You’re right in that we were already heading in that direction and maybe President Clinton just bowed to the inevetable.
Did they not use liquid? I thought they did. The trick that impressed me as a long time darkroom monkey is that they did it without gravity.
What I like most is the added info in this thread. Cool.
Well, except not. There was no deception by NASA. BB is just parroting a claim that the original article made with zero supporting evidence. The truth seems to be that they were analog prints that were about as good as the equipment could do at the time and had nothing to do with hiding our spy satellite capabilities.
I remember having to write software to align colour wirephoto frames. They were still in use in the 1980’s. Particularly for pictures from the Middle East where there were some dedicated high-bandwidth Telephoto lines (put down by the French, I think?).

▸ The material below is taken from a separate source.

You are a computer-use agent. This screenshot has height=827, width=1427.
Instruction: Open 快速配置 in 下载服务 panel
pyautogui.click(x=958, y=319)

I remember one wirephoto from the Americas Cup taken in Australia. There was no control on the white balance - you just had three filters and you got what the kit gave you. So when the newspapers got a picture of a boat with yellow sails and an orange-looking hull against a greenish sky they assumed the blue level was too low; and pointed it as a red-hulled boat with white sails against a blue sky. It turned out the boat did have yellow sails and there was a storm coming on, so the sky did look greenish.
One more post, then I shut up, Promise…
It may seem weird going to film. However, the 1933 Baird TV system used a film camera to capture images, process them on the fly, and then scan the film using a wet gate flying-spot scanner, to broadcast with a delay of about a minute. It is essentially the same process, but with a soundtrack.
http://www.screenonline.org.uk/tv/technology/technology3.html
(about half-way down)
Back when I was a cinema projectionist in the late 90’s, someone asked me why we still used film: “Aren’t DVDs better quality? They’re digital!”
Arrgh.
One of my spouse’s jobs in university in the early 80’s was to staff the computer room with its newfangled PCs. She remembers seeing a faculty member try to insert pages of their manuscript into the 5.25" floppy drive slot. As best she could tell, he expected the PC to read his MS and put it into a Wordperfect file for him. And yes, this was long before consumer scanners were a thing.
Well, yeah, if you assume a Boingboing headline on a Cory Doctorow article is an accurate, non-clickbait summary of what really happened. (-:
NASA's Lunar Orbiter pics from 1967/8 were deliberately fuzzed and downsampled to hide US spying capabilities. https://t.co/qgZWWwI7MV pic.twitter.com/Vz0gWyIyjX
— Boing Boing (@BoingBoing) June 17, 2018
Hey @boingboing @xeni @doctorow this tweet/story title is WRONG. The images were fuzzy because @NASA lacked computational power to fully process image data. LOIRP used modern tech to properly process images. #NASA hid nothing I was co-lead of LOIRP with @wingod https://t.co/nelArGXMSH
— Keith Cowing (@KeithCowing) June 17, 2018
But hey, I see the headline has been changed from the original claim that the images were"deliberately fuzzed and downsampled" to “images…were withheld.”
This is at least a closer reading of what the linked article says. (Which is unfortunately inaccurate.)
But it’s still wrong. NASA hid nothing.
I have a relative who worked on lunar orbiter images in a UCLA lab in the 1960s. I have seen high res prints of these images in their photo album, very much like the ones that are claimed to be so secret. I don’t think they were as secret as is being claimed.